Low level Wizards having to pass a potentially deadly initiation into an alignment based order.
Towers of Sorcery factions having a rivalry/cooperation dynamic (original Hogwarts, anyone?)
The moons waxing and waning to give spellcasters more power.
Knights of Solamnia, the first "prestige" class I ever aspired to.
Having to sneak through vast swaths of land occupied by not just random monsters, but a hostile, organized, and evil army.
And is there a cooler name for an evil deity than Takhisis?
Add some new concepts, and viola: just an awesome campaign setting.
I was thinking about this yesterday myself. Why not go with a Dark Sun-style reboot of the original series. Create a campaign setting focused on the early days of the War of the Lance, and let players base themselves in that era. Provide 4E-updated stats for the Companions as example characters, but don't require that those characters exist at all in the world of Krynn 4E.
Since the advent of 4E I've always been an advocate of setting the campaign era in the Age of Mortals, which I think was a pretty cool era in Dragonlance (thanks in large part to Margaret Weis' wonderful Mina-based books- Dragons of Summer Flame, War of Souls trilogy, Dark Disciple trilogy). It doesn't require any further cataclysms either. However, maybe the Dark Sun idea was a good one. It would surely remove the "we're just bit players in the Companions' story" stigma of the setting.

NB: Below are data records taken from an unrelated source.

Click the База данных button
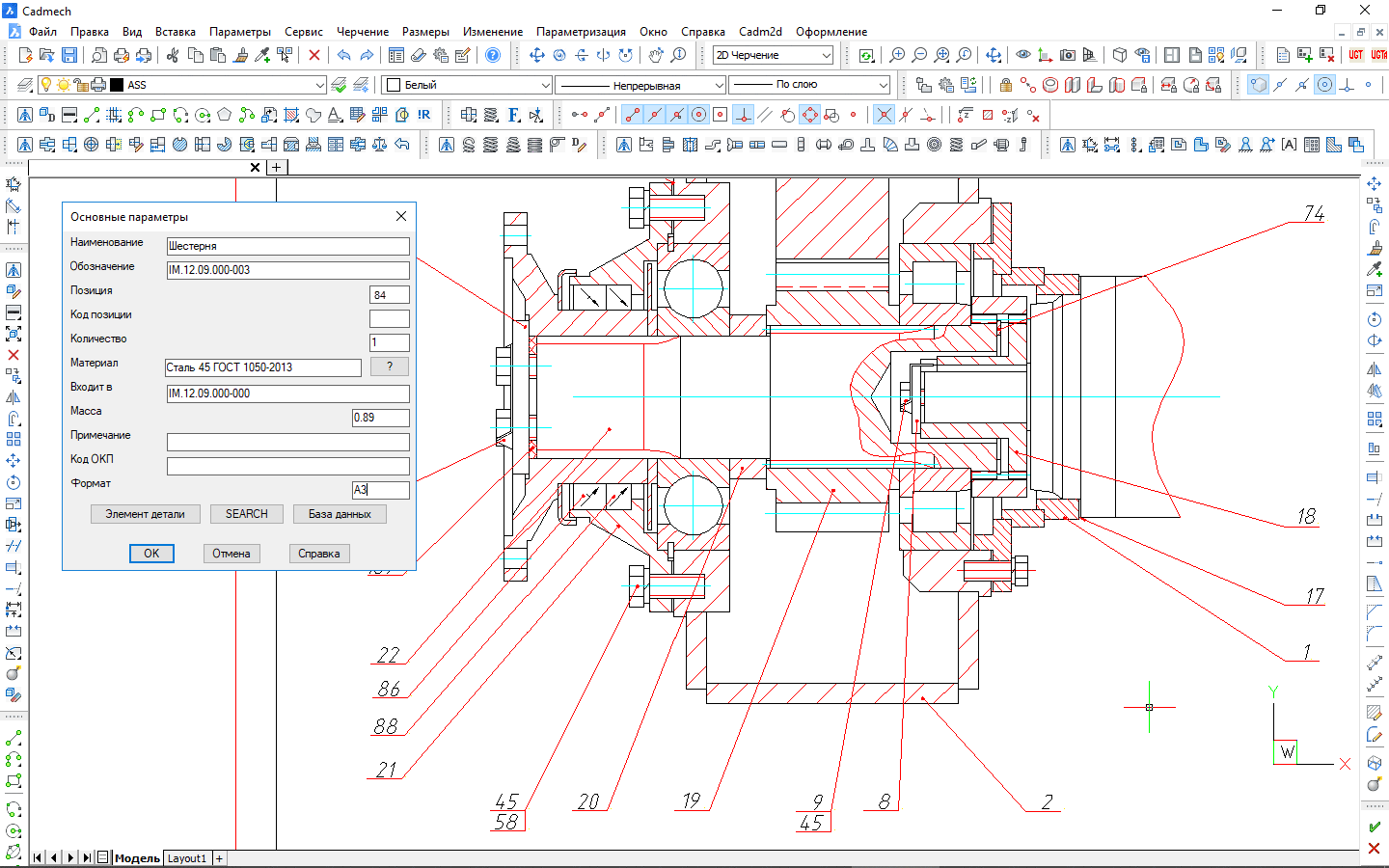1389x868 pixels. 340,514
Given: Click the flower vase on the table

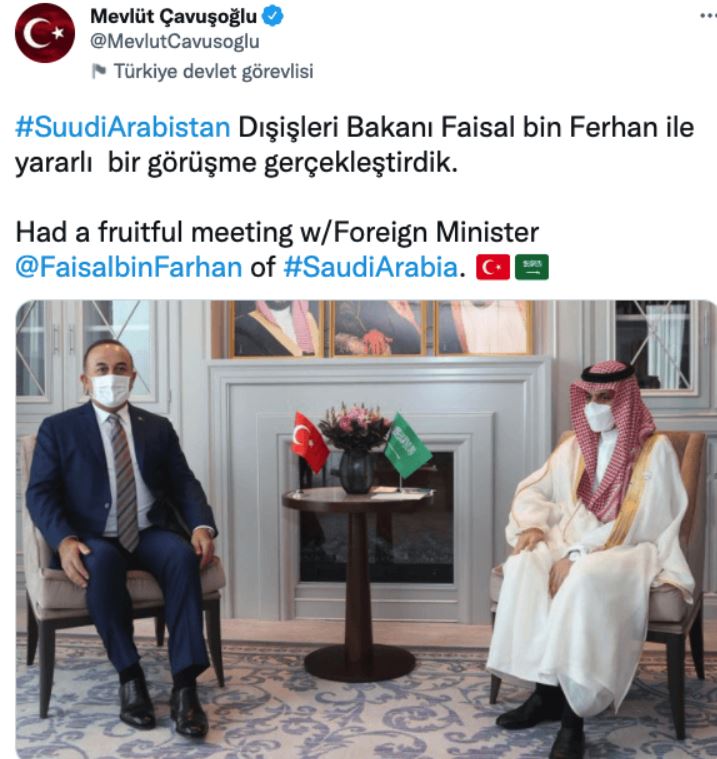Looking at the screenshot, I should (355, 449).

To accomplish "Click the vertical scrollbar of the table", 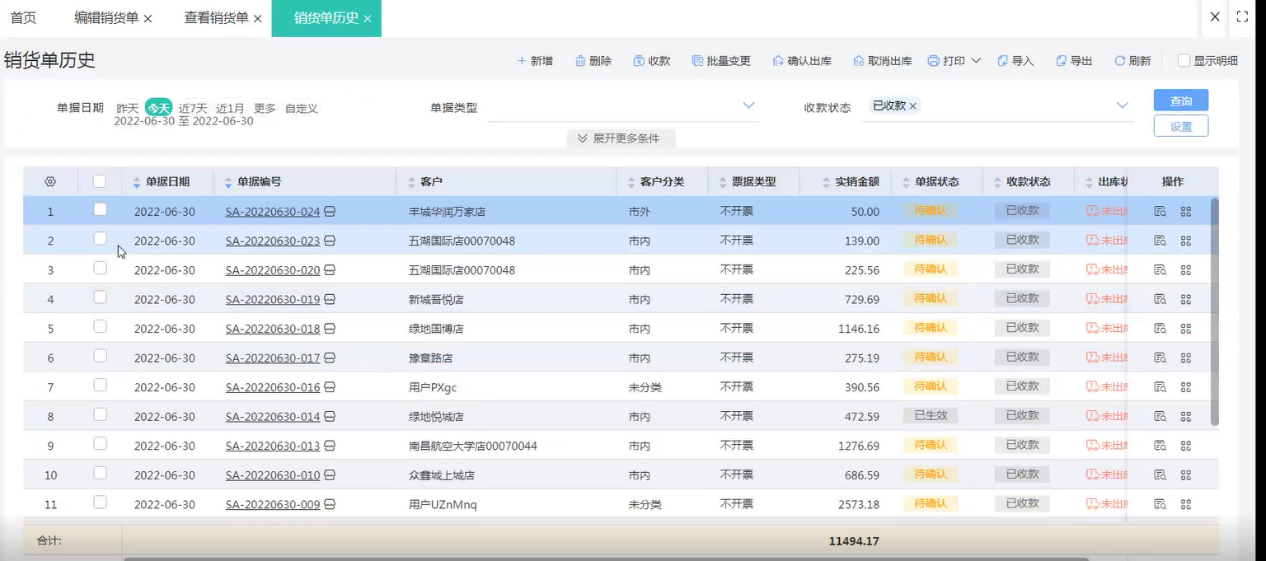I will point(1215,310).
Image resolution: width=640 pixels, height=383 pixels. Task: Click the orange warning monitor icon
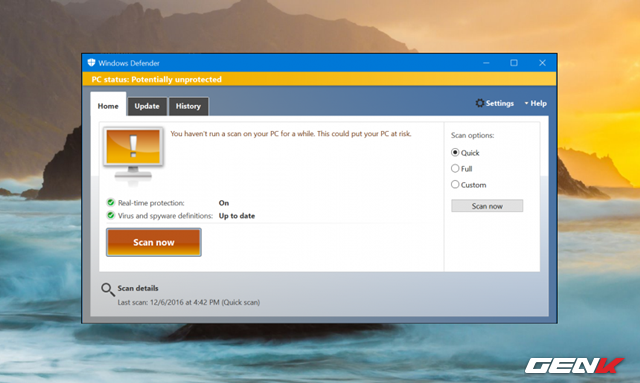pos(133,154)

I love the material in Dragonlance. Wizards of High Sorcery, Moon-based magic, the interplay of the pantheon without any god being in complete control. Some would argue that Takhisis was overpowering, but even though she played a prominent position in some cataclysmic wars, even the gods not necessarily in "opposition" to her were still imploring their followers to pursue that god's own ends. Sacrifice plays a major role in the setting as well, even as a mechanic (such as wizardly power at the expense of some form of health-your dump stat MATTERS in Dragonlance).

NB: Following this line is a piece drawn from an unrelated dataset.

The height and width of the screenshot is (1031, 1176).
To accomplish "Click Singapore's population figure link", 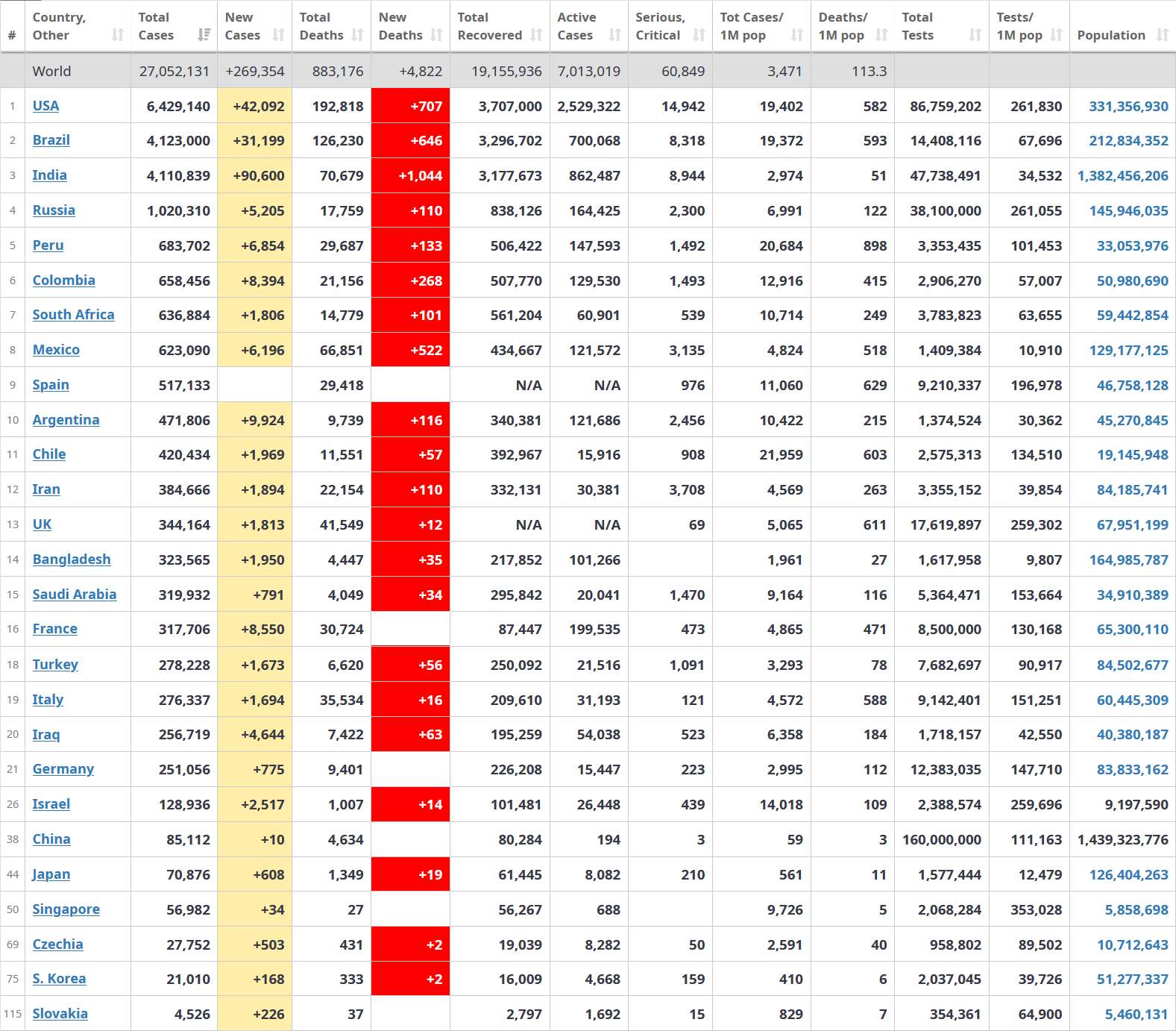I will coord(1136,909).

The only anti-Dragonlance argument I can completely get behind is the anti-kender sentiment. I've been fortunate enough to have never had to deal with the "jerk kender player" but I understand that many have. No one at the table should have reign to be a jerk to co-players. I understand the innocent
intent behind kender, but clearly it doesn't play like that at many tables. That would need to be addressed in a 4E version, even if it means a complete nerf of the race's fluff.